Requirement:
The lines below that include the word "computer" are to be reported.

Records from a collection
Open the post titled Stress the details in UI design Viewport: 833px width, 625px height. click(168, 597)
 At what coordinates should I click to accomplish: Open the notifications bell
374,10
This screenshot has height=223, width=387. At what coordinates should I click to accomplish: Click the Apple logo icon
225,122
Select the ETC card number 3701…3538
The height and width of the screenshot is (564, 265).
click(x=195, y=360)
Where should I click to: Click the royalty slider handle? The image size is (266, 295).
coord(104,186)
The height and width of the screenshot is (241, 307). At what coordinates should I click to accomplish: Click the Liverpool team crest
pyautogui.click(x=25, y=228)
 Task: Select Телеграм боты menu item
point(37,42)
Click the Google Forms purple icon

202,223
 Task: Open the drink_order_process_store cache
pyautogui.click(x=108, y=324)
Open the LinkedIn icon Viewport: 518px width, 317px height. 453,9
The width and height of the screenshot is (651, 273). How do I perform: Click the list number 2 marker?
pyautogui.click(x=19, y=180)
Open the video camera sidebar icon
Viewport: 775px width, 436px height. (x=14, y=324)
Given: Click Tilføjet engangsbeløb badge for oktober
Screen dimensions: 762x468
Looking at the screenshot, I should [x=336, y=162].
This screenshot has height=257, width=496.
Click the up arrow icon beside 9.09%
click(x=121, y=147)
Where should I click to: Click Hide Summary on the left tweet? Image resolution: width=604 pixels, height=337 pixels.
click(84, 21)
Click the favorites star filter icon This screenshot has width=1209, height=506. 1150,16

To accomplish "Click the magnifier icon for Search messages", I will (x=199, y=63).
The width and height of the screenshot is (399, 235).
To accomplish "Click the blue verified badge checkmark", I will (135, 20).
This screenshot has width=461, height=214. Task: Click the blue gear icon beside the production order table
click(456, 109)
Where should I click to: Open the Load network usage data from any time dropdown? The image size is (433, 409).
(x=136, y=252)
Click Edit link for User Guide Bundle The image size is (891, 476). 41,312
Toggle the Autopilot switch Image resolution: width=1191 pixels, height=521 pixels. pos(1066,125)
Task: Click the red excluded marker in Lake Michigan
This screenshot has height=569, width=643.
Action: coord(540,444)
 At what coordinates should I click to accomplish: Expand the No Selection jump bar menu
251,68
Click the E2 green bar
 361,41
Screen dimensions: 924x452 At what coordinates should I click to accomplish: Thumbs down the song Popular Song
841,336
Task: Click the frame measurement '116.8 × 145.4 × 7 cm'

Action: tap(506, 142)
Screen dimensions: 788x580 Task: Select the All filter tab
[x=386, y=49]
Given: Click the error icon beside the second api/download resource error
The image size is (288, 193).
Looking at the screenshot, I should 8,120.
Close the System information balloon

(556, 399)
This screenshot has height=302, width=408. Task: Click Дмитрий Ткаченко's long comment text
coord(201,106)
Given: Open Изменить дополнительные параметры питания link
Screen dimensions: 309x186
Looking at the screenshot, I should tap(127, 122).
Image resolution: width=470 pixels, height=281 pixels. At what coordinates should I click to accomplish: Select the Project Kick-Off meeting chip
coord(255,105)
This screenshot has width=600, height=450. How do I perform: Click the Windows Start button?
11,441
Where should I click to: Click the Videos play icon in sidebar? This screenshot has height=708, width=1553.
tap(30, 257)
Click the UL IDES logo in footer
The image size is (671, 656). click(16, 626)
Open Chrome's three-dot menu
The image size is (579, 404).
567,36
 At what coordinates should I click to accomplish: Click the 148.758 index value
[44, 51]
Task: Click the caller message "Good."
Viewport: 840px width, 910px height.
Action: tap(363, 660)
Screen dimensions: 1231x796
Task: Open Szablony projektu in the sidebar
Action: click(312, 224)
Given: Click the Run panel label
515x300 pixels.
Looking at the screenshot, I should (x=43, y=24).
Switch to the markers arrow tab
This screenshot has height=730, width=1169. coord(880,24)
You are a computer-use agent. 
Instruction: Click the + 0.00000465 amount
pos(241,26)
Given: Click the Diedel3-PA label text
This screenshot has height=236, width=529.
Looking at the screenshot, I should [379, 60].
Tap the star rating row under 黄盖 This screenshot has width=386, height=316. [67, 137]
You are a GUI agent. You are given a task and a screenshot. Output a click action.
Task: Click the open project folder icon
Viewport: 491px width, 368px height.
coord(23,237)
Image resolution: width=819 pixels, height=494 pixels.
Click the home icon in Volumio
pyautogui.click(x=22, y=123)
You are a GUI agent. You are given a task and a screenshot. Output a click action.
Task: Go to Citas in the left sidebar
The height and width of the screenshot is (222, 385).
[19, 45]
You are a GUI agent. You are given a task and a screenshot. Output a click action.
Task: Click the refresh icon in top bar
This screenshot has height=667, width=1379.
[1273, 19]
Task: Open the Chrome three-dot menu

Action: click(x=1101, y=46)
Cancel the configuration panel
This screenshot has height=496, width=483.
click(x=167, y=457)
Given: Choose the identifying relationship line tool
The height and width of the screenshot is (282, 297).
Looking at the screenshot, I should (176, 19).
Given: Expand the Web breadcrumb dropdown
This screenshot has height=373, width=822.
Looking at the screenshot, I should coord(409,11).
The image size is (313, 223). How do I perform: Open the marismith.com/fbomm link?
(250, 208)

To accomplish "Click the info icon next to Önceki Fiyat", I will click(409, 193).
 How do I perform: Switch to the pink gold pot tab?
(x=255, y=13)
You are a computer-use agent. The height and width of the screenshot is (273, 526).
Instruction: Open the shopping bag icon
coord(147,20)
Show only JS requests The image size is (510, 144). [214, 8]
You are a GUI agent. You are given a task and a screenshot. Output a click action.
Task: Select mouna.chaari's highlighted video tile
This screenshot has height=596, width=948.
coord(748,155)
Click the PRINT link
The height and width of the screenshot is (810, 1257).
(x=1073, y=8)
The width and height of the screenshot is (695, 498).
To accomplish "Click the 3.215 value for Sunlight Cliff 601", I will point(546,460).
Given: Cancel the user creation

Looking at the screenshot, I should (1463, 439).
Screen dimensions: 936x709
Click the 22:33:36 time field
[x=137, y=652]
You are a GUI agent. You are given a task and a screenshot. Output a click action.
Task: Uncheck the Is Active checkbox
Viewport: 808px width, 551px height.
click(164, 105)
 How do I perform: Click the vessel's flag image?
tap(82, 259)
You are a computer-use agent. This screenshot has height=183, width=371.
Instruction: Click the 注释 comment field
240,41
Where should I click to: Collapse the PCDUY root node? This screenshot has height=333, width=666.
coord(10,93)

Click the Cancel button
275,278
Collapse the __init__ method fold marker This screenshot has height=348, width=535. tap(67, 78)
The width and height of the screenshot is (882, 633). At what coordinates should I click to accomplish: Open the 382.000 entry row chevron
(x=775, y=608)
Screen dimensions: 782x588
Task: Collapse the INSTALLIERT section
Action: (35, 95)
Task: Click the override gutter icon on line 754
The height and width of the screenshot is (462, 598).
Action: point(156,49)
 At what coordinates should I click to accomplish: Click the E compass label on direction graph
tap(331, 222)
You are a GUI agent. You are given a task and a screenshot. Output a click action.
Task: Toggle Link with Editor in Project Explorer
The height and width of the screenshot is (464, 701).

Response to the exercise:
You are a computer-use agent. 
You are a computer-use agent. The height and width of the screenshot is (273, 526).
You are a computer-use agent. This screenshot has height=183, width=371.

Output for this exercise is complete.